Laat de kinderen nadenken over de gevolgen van het verdwijnen van de bijen. Gebruik hiervoor opnieuw de input uit de carrousel. De kinderen classificeren de gevolgen in de kapstok. Benoem de werkvorm als de kapstok zodat je nadien hierop kan reflecteren. Tip: Vraag door wanneer de kinderen een gevolg ergens plaatsen. Durf de plaatsing in vraag te stellen. Klopt het wel dat dit gevolg op die plek staat? Veeg gerust gevolgen terug weg en schrijf ze op een andere plek. Of teken naast de eerste kapstok opnieuw een kapstok en begin opnieuw. Vergelijk met de oude kapstok. Bij deze werkvorm gaat het niet over het eindresultaat maar wel over het denkproces dat door de kapstok wordt gevisualiseerd.

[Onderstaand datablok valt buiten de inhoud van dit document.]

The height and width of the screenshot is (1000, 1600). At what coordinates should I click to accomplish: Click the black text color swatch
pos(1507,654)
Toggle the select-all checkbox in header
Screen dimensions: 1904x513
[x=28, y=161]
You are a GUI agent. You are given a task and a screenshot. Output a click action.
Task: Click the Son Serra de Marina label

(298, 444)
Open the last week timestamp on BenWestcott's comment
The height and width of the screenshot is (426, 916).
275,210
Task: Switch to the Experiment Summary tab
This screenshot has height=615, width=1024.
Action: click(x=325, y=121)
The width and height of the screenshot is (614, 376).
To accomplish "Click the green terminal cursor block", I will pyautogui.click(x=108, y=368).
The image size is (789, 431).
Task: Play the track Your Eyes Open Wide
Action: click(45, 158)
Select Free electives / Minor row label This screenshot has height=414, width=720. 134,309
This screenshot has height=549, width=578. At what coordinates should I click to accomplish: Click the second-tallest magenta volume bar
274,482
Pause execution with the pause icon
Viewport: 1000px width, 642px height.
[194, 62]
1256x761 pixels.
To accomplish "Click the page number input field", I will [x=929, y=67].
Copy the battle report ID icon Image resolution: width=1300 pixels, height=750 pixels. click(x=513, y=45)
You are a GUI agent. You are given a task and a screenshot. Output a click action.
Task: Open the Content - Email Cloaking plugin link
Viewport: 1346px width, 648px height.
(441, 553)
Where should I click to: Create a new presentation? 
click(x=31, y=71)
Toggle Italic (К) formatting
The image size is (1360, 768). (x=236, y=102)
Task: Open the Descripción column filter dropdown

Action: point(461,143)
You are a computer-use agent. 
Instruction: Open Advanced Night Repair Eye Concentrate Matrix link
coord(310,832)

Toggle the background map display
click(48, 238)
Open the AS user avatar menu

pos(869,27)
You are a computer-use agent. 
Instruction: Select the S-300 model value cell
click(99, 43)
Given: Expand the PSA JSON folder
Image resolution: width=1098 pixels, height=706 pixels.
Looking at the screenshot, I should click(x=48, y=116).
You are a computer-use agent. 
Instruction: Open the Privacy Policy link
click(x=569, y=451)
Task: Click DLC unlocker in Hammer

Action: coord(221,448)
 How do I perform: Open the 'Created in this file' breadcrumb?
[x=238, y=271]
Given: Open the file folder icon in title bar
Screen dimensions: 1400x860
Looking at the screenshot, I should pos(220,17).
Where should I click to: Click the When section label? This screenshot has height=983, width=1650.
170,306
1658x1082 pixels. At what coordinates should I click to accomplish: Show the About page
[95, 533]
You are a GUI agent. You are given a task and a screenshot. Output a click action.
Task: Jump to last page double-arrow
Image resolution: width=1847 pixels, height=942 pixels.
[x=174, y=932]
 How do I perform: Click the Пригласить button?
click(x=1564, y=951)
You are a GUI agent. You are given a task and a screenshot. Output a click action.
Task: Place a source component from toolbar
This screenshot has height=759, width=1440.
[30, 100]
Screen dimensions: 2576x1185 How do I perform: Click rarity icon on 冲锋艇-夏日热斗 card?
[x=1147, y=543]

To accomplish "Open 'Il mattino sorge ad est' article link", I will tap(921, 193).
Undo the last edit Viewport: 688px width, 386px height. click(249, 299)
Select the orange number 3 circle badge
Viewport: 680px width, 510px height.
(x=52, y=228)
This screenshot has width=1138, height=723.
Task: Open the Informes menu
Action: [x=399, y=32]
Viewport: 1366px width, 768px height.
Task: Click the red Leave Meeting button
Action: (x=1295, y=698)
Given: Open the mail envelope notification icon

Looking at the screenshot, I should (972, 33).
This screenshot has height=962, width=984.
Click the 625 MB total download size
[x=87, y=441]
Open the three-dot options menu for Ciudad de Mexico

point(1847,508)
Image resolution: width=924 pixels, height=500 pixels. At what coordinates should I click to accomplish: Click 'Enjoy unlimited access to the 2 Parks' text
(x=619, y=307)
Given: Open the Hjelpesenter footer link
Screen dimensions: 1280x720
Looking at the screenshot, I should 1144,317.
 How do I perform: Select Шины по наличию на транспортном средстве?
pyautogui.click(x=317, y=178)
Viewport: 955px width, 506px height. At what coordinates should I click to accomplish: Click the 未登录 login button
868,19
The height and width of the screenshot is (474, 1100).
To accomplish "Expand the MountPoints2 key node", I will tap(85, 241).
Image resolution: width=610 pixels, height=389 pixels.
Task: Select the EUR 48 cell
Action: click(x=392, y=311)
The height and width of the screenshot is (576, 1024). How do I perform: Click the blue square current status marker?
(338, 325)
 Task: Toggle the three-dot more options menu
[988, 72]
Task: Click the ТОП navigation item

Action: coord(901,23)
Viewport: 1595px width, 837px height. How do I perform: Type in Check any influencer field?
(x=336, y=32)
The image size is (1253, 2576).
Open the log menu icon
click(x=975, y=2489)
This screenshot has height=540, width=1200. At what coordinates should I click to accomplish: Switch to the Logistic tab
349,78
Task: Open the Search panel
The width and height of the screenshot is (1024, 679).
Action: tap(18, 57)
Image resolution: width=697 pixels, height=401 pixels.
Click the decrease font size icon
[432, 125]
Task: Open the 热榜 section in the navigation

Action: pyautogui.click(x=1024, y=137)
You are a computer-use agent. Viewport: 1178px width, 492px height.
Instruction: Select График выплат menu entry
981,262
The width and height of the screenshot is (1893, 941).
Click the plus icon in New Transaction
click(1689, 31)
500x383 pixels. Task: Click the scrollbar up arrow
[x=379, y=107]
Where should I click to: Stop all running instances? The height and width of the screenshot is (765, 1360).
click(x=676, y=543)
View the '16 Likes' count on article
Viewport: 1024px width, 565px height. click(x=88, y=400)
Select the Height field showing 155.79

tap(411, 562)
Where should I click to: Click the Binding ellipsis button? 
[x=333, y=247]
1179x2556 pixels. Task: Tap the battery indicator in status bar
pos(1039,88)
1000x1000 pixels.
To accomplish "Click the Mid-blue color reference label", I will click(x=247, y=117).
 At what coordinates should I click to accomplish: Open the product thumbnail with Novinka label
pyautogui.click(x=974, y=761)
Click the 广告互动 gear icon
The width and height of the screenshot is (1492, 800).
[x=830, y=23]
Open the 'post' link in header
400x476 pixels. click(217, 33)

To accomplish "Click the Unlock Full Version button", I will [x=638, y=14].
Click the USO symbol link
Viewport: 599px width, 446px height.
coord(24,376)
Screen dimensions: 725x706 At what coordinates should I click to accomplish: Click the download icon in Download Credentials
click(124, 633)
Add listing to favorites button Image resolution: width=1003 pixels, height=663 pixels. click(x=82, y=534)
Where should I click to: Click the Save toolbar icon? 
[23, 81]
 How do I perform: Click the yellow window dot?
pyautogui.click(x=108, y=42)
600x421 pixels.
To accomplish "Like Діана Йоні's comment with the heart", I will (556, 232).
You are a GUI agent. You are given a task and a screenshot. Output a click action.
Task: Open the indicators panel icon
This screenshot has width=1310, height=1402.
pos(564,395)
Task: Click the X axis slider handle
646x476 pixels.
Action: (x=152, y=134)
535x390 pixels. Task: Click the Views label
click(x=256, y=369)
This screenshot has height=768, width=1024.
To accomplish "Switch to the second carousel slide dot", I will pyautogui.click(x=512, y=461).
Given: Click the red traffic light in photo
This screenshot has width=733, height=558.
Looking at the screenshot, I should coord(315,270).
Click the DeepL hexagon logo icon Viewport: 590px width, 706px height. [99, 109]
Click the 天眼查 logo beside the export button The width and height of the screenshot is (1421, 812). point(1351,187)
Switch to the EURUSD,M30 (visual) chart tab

Mogelijke gevolgen: Voor de planten: - Er zijn geen aardbeien meer. - De bloemen verdwijnen. - Het landschap gaat er saaier uit zien. - Het groen verdwijnt. - Er zijn geen aardappels meer. - Een hele hoop groenten en fruit verdwijnt. (zie lijst bij achtergrondinformatie) Voor de mens: - Ik ga geen thee met honing meer kunnen drinken. - Vrijdagavond gaat een stuk minder gezellig worden als er geen frietjes meer zullen zijn. - Als de bijenwas verdwijnt, dan gaat mijn lippenbalsem ook verdwijnen. - Voor de dieren: - Als bepaalde grassen verdwijnen dan gaan koeien geen eten meer hebben. - Dan gaan eekhoorns geen eikels meer vinden. - Dan sterven er een heleboel dieren uit. - Dan is de natuurlijke vijand van een bepaalde diersoort uitgestorven en dan gaan er - veel te veel van die diersoort komen.
5 Reflectie Overloop samen het denkproces. - Waarover heb je met behulp van de kapstok nagedacht? Uit welke 3 delen bestond de kapstok? - Vind je dit een nuttige oefening? Vind je het nuttig om gevolgen in groepen op te delen? Waarom wel/niet? - Kan je de kapstok ook voor andere thema s gebruiken? Geef een voorbeeld. * De Kapstok is een visueel model uit het boek DenkBeelden van Michel van de Ven. Het gebruik van het model stelt kinderen in staat om beter te categoriseren.